A signal ahead of him, but some four hundred or five hundred feet distant, was set to stop there a train coming from behind him. But this furnished him no protection and no assurance that he might not be hit by such a train; for there was in this, as he knew, nothing to stop a train until it should have gone a considerable distance beyond the point where he was walking. He did not contend that the position of the signal indicated that the train which struck him had gone out. While he said in one part of his direct examination that when he saw the signal his belief would be "that the engine had gone out with the train," he immediately added in cross-examination that the position of the signal "would not indicate one way or the other whether the train had gone out or was in the station;" and he repeated this with emphasis. And it is scarcely material whether he was struck by one or another engine. He was in a position where, as he knew, he was in danger of being struck by some engine; this was one of the perils of his employment; and he simply ran the risk of what might happen.

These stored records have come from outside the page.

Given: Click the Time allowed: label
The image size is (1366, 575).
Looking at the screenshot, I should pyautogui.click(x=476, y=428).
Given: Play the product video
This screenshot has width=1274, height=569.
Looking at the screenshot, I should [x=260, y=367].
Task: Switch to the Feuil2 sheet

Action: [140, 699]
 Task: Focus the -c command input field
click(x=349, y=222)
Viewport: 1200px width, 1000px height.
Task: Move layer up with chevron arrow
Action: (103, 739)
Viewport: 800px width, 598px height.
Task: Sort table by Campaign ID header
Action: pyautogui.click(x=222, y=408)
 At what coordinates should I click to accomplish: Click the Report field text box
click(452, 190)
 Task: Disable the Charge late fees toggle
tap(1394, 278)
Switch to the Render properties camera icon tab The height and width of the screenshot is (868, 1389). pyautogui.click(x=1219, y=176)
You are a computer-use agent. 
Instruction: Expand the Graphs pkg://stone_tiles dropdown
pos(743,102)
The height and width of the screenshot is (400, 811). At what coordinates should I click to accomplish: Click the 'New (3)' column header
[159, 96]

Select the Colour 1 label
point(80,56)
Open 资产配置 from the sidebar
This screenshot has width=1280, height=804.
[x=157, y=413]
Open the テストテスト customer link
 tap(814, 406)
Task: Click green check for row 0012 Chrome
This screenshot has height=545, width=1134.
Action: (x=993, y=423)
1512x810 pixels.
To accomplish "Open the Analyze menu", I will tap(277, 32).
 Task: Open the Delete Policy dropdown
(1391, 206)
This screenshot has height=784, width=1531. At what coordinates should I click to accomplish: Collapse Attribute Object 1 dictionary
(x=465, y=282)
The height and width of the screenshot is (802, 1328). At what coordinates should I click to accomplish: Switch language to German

Nor is the fact that the train which struck him was some minutes late any justification for his conduct. There was nothing more to make him think that it had passed by on time, and it is not unusual for a railroad train to be somewhat late, especially at a way station on a through route, even though it is made up at that station as its starting point. It would still be so, even if, as the plaintiff testified, he had never known of this train failing to go out "about on time.." This is by no means inconsistent with its being a few minutes late. His further statement that it "always went out on time so far as he knew" was manifestly not intended as a correction or alteration of his former statement. But taking this at its strongest, it shows no excuse for a failure to look behind him when he did not claim
to have any other reason for thinking that the train might have gone.
That he did not hear a bell or whistle behind him is not material. He was in a railroad yard, a busy and noisy place. A train was just passing him upon an adjoining track. He scarcely would be expected to hear a bell or whistle or the sound of another train behind him. The circumstances called for increased vigilance on his part. Skinner v. Boston & Maine Railroad, 200 Mass. 422 . Cannon v. New York, New Haven, & Hartford Railroad, 194 Mass. 177 . Vecchioni v. New York Central & Hudson River Railroad, 191 Mass. 9 , 14. He ought not in such a place to trust to such a chance for his safety.
If the defendant's servants in charge of the train failed to observe the established rules, this is evidence of negligence for which the defendant might be responsible under R. L. c. 106, § 71, cl. 3. See now St. 1909, c. 514, § 127, cl. 3. But the plaintiff did not claim to have been familiar with these rules or to have relied upon them. They were not made for his protection; they had not been furnished to him or brought to his knowledge; he had not observed a general practice in accordance with their requirements. Such cases as Davis v. New York, New Haven, & Hartford Railroad, 159 Mass. 532 ; Hines v. Stanley G. I. Electric Manuf. Co. 203 Mass. 288 , and 199 Mass. 522 ; Santore v. New York Central & Hudson River Railroad, 203 Mass. 437 ; and Regan v. Boston & Maine Railroad, 208 Mass. 520 , are not applicable. See Lynch v. Boston & Maine Railroad, 200 Mass. 403 ; Quinn v. Boston Elevated Railway, 188 Mass. 473 ; Morris v. Boston & Maine Railroad, 184 Mass. 368 ; Dolphin v. New York, New Haven, & Hartford Railroad, 182 Mass. 509 ; Tumalty v. New York, New Haven, & Hartford Railroad, 170 Mass. 164 ; Sullivan v. Fitchburg Railroad, 161 Mass. 125 .
The plaintiff was an experienced man. His injury was not due to any strange or unforeseen event or to any extraordinary peril, but to one of the ordinary risks of his employment, which he should have looked out for and guarded against. The verdict for the defendant was rightly ordered.